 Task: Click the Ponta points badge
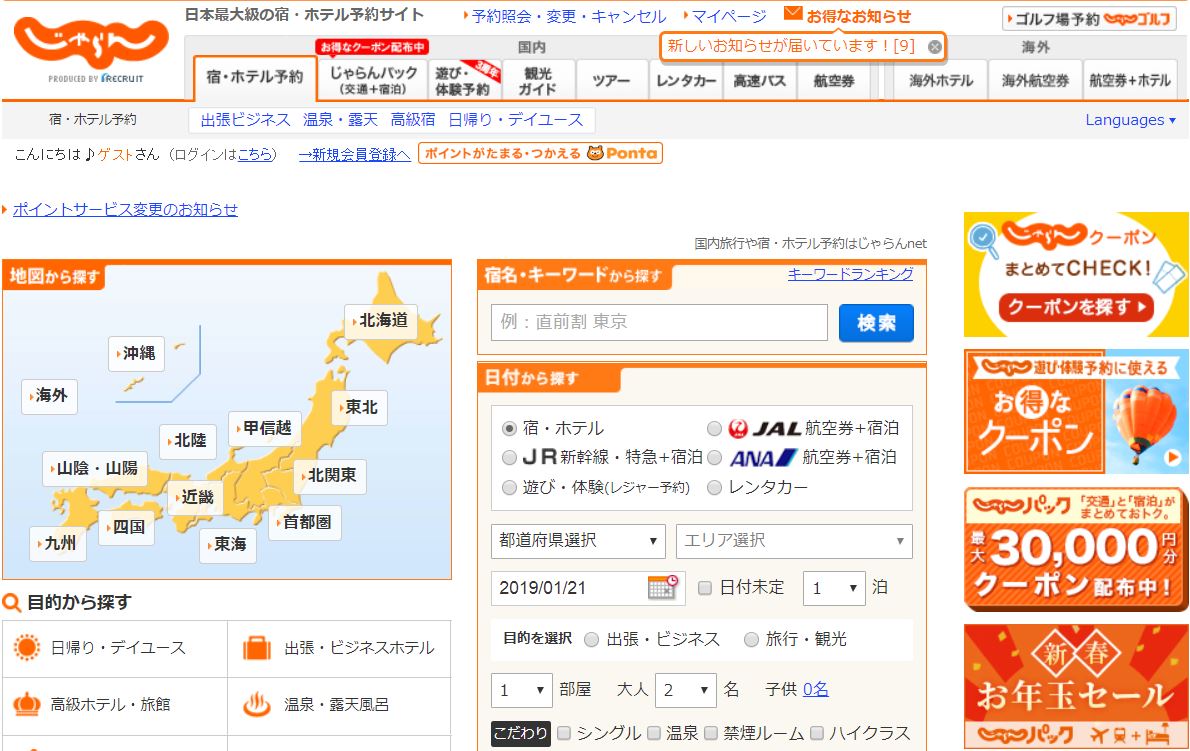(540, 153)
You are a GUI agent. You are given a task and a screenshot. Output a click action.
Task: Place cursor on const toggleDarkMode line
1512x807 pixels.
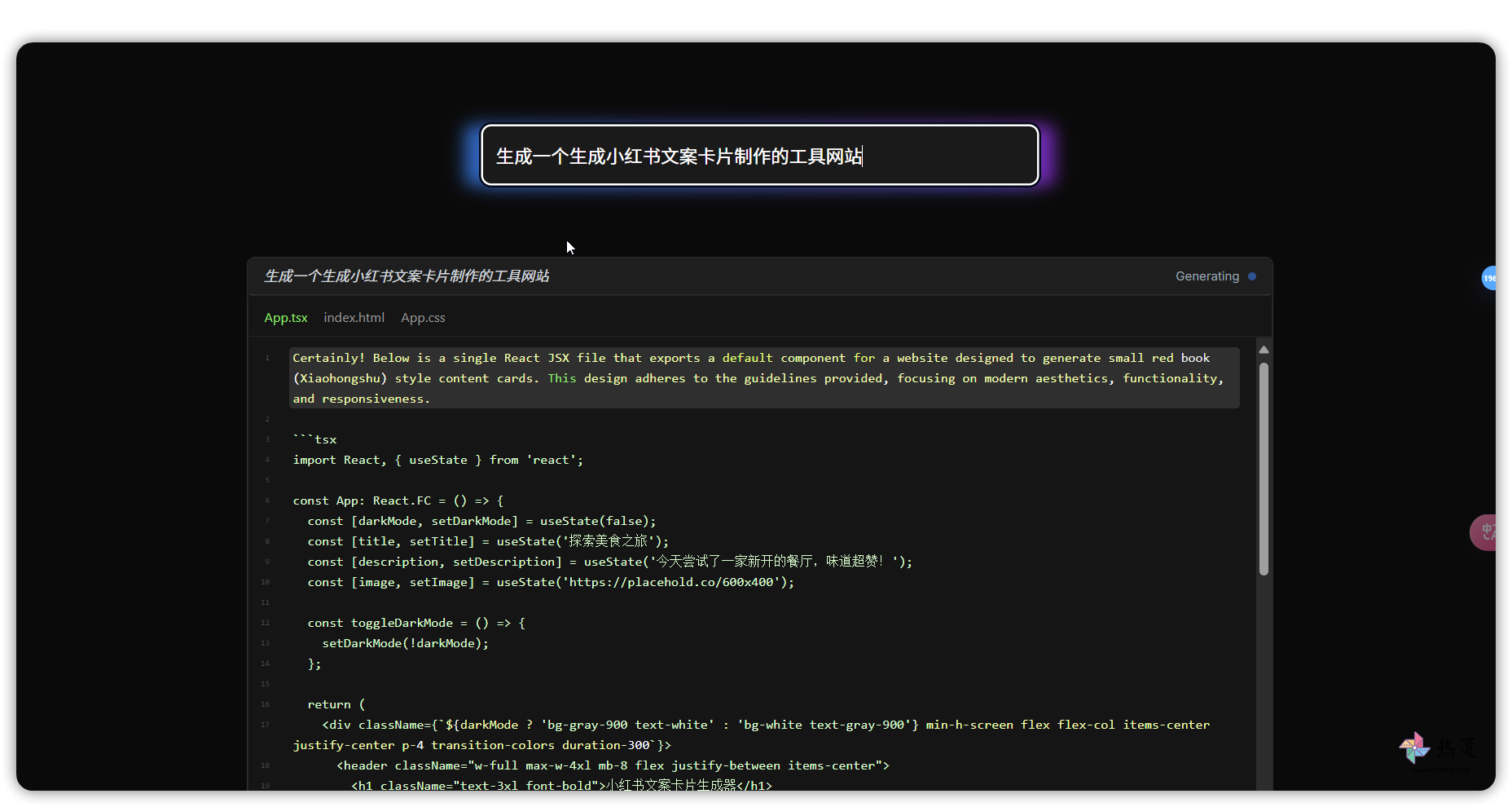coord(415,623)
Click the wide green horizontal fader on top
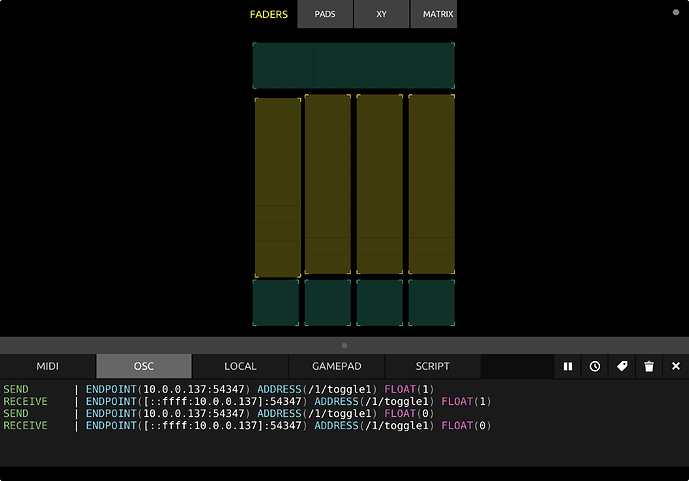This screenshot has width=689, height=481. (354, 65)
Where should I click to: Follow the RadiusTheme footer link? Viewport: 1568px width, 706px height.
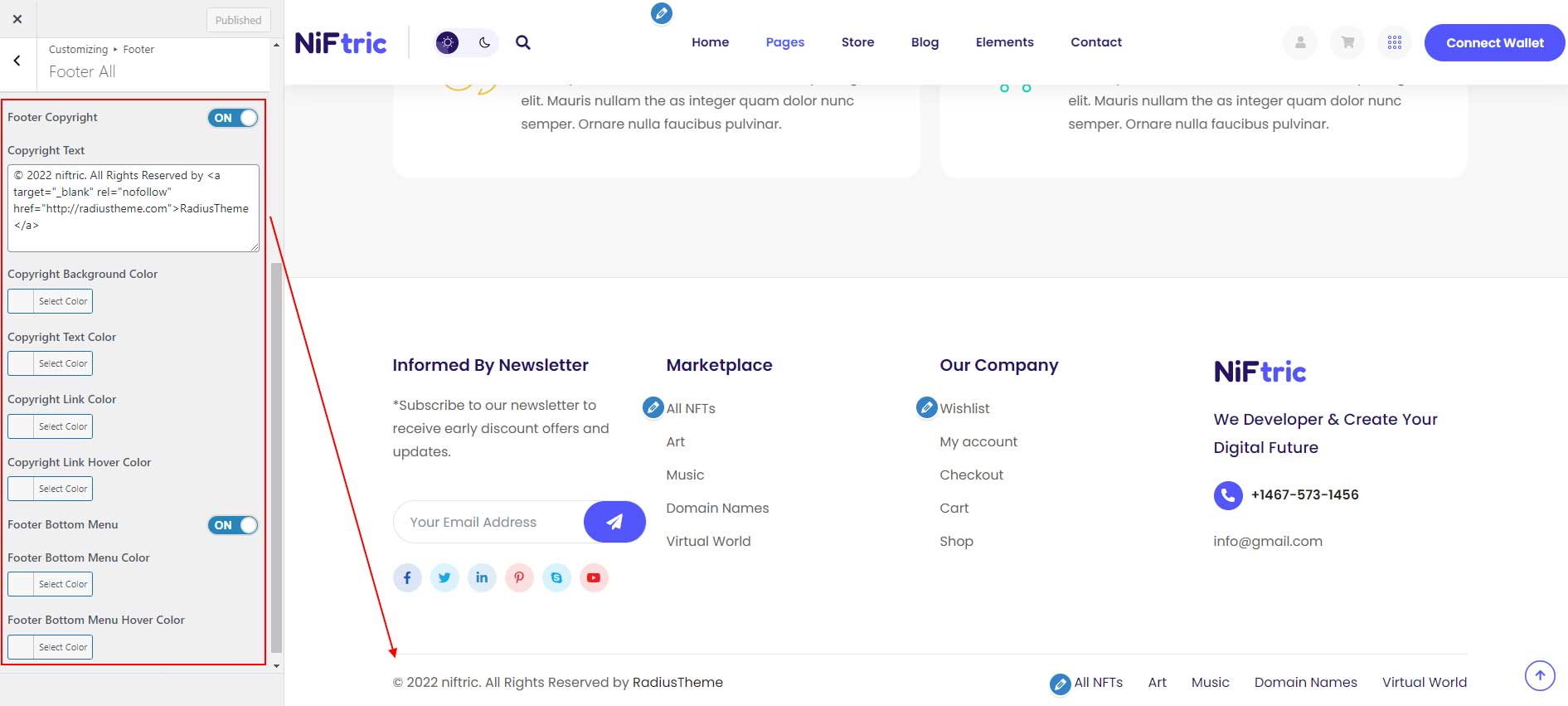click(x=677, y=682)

####################

#### [REQUIRED WORK]
Reproduce the text of every item above word for word, leaving out the pictures.

#### [TASK ANSWER]
 Task: Click the Ponta points badge
(540, 153)
You are a GUI agent. You are given a task and a screenshot. Output a click action.
Task: Place cursor on const toggleDarkMode line
1512x807 pixels.
coord(415,623)
Click the wide green horizontal fader on top
This screenshot has width=689, height=481. (354, 65)
Where should I click to: Follow the RadiusTheme footer link? Viewport: 1568px width, 706px height.
click(x=677, y=682)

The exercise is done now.